▶ [Reading passage]
* Start *

The downgrade reflects the increased claims on health and disability business and high costs related to the change in legal retirement age in France are hampering AG2R’s efforts to improve its underwriting performance. Higher claims have prevented AG2R from meeting its underwriting earnings targets and will likely remain constraints on operating performance over the next two years. However, AG2R is expected to benefit from what S&P views as a strong and well-entrenched competitive position in its niches, allowing it to gradually improve its operating performance over the next two years.

* End *

Pick up the passage about AG2R's downgrade after its last sentence and carry it forward. The data that comes next is from a different source.

▶ [Data section]
* Start *

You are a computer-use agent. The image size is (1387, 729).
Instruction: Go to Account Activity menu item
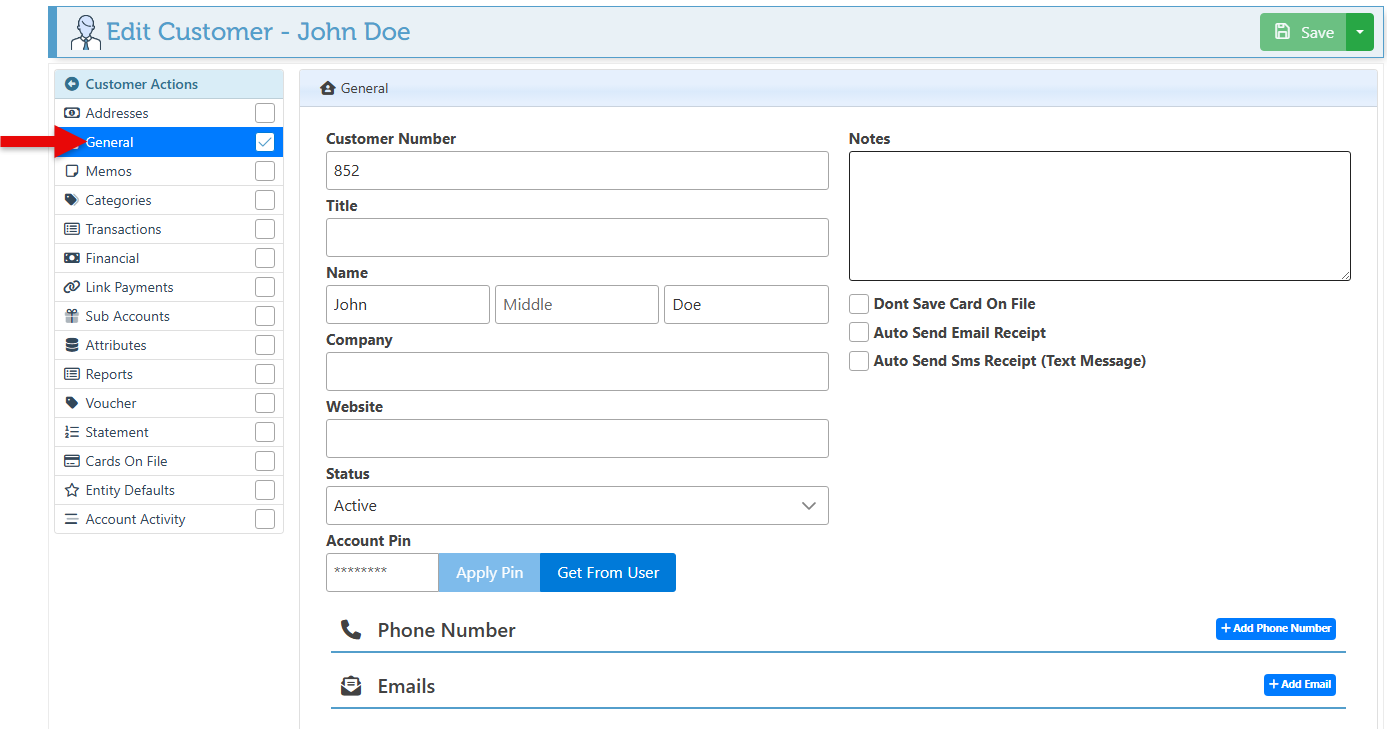click(x=135, y=519)
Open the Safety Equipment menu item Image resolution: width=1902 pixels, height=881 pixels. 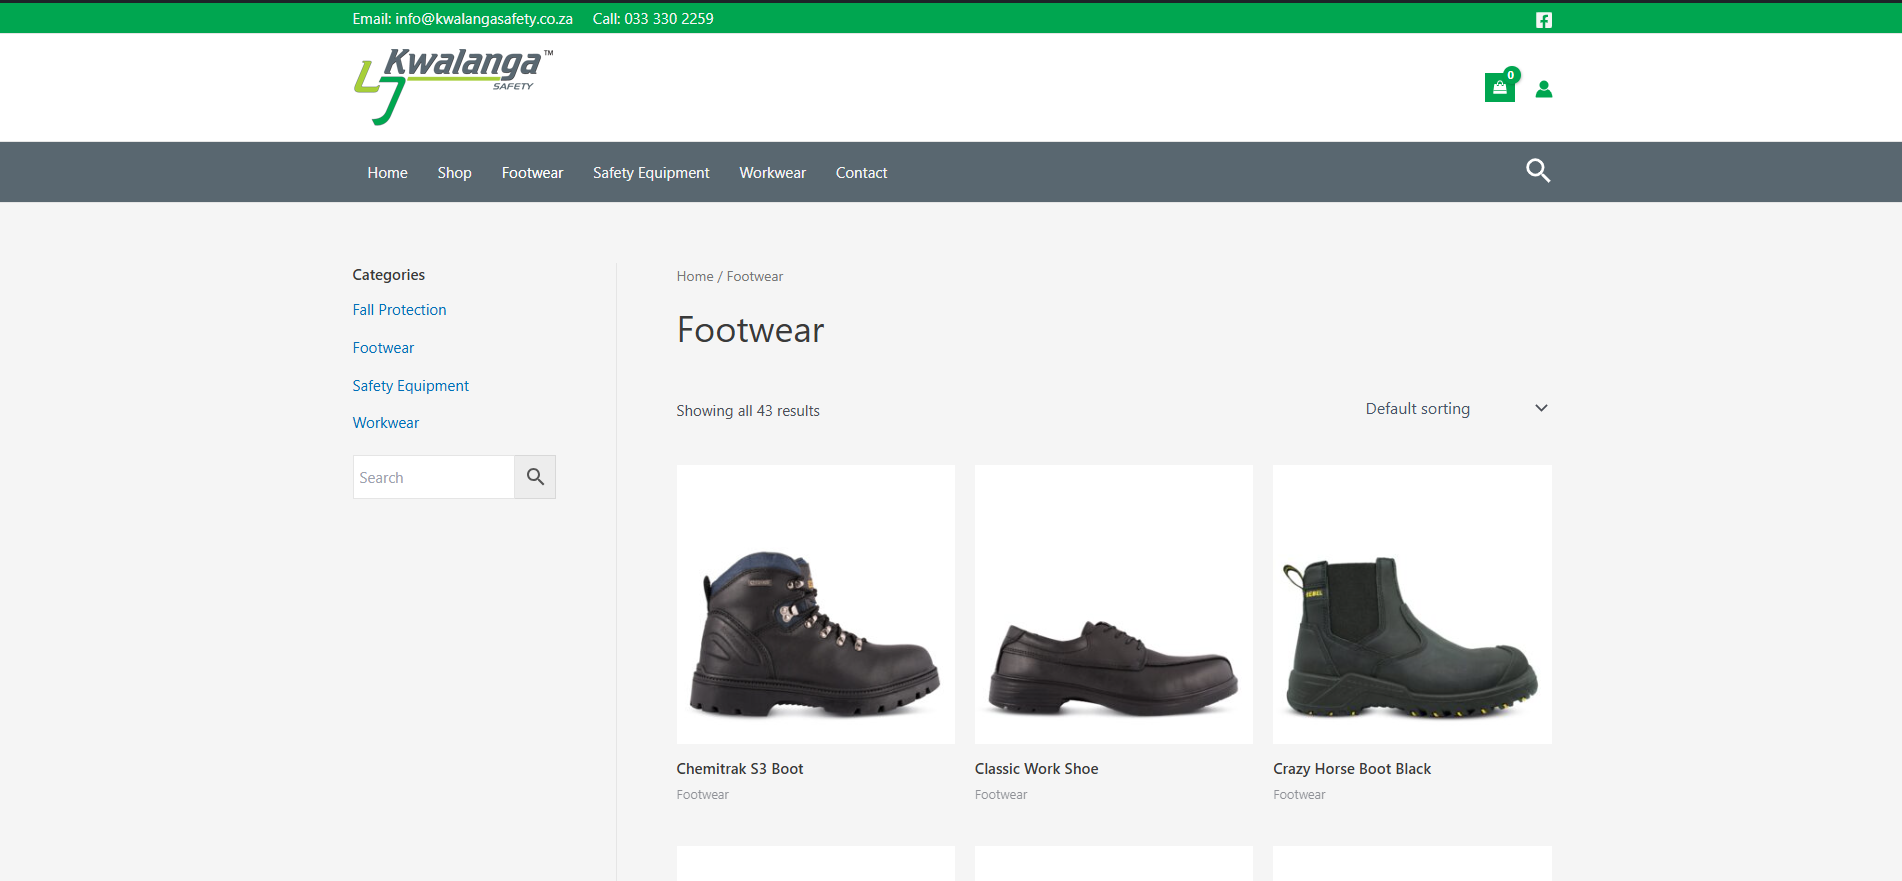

* End *

▶ [Answer to the problem]
AG2R has sound positioning nationwide and in various economic sectors as a leading group protection and health insurer. Together, AG2R and La Mondiale form one of the leading life, accident, and health insurance group in France. Consequently, the base-case scenario factors in the forecast that AG2R will post a non-life combined (loss and expense) ratio in the 112%-115% range in 2012, improving to less than 112% in 2013. AG2R’s non-life business comprises health, accident, accidental death, disability, and worker’s compensation. The group’s term-life business is also expected to boast a combined ratio of less than 70% over the same period. The expense ratio should continue to average 20%. These figures should translate into operating earnings of €25 million to €40 million yearly, all other factors remaining equal.

Increasing risks related to the investment portfolio are also weighing on AG2R’s financial profile. The rating agency still considers the average credit quality of AG2R’s investment portfolio to be strong, but at the lower end of the range according to agency’s criteria. Credit risk increased during 2011 and 2012, dampening the quality of AG2R investments. The proportion of equities in the portfolio remains below the French market average, but still adds to earnings volatility.

A more subdued earnings outlook also constrains the company’s financial flexibility, which in S&P’s view is the main cause of AG2R’s funding future needs.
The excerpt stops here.